Scientific Advisors
Scientific Advisors
Kenneth Thirstrup, PhD
Kenneth Thirstrup has more than 25 years of experience within life science at the university, in biotech and the pharmaceutical industry. He has been project leader on several preclinical projects and has a track record of drug discovery from idea stage to clinical candidate selection. From working as a principal scientist, he is highly skilled in identifying and developing new scientific project initiatives, use disease understanding, pharmacological and translational tools, and methods to progress small molecule drug development. He has built most of his experience from working at H. Lundbeck A/S but also more recently in the biotech company Orphazyme A/S.

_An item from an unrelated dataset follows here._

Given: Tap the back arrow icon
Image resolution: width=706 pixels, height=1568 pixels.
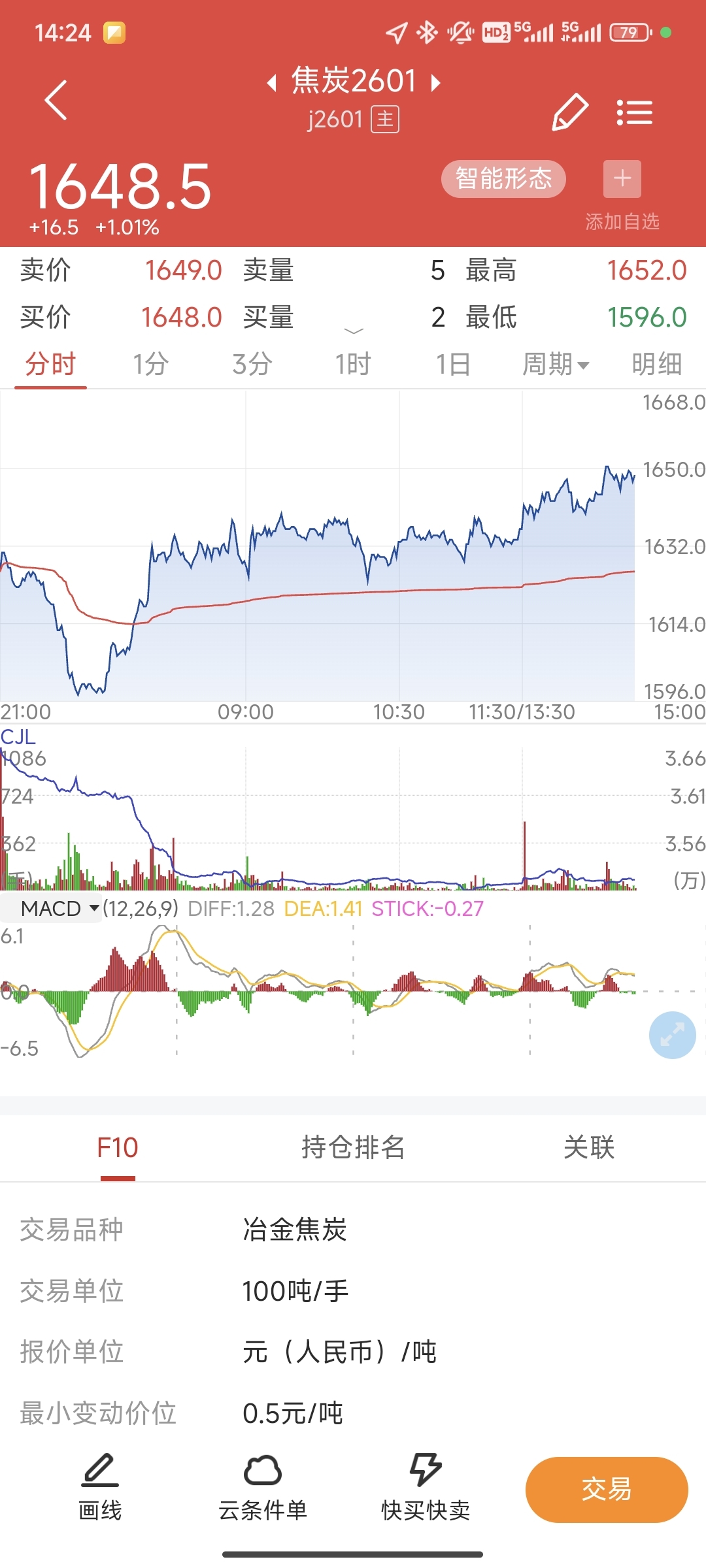Looking at the screenshot, I should click(56, 100).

This includes studies of the pharmacology of G-protein coupled receptors, setting up and running screening assays for GPCRs and enzymatic activity and establishing a LRRK2 kinase translational biomarker assay for Parkinson’s disease. At H. Lundbeck A/S and Orphazyme A/S, he has especially studied the neurological diseases, Parkinson’s disease and Alzheimer’s disease and published work concerning validation of targets within hypoxia biology, heat-shock protein biology and lysosomal biology with relevance to neurodegeneration. At H. Lundbeck A/S he has been a member of the Parkinson’ disease team which served a strategic role to prioritize early activities and projects. He has experience from performing compound proof of concept studies both in vitro and in vivo and establishing PK/PD. The preclinical project activities at H. Lundbeck A/S were driven where he served as either project member, biology lead or project lead. At Orphazyme A/S he was responsible for establishing and running the biological screening platform and securing data quality and in a form compatible with database storage to provide a project overview.
Kenneth Thirstrup has published 30+ papers and patents with a wide aspect of relevance to drug discovery and development. He holds a Ph.D. in molecular pharmacology from the University Hospital of Copenhagen.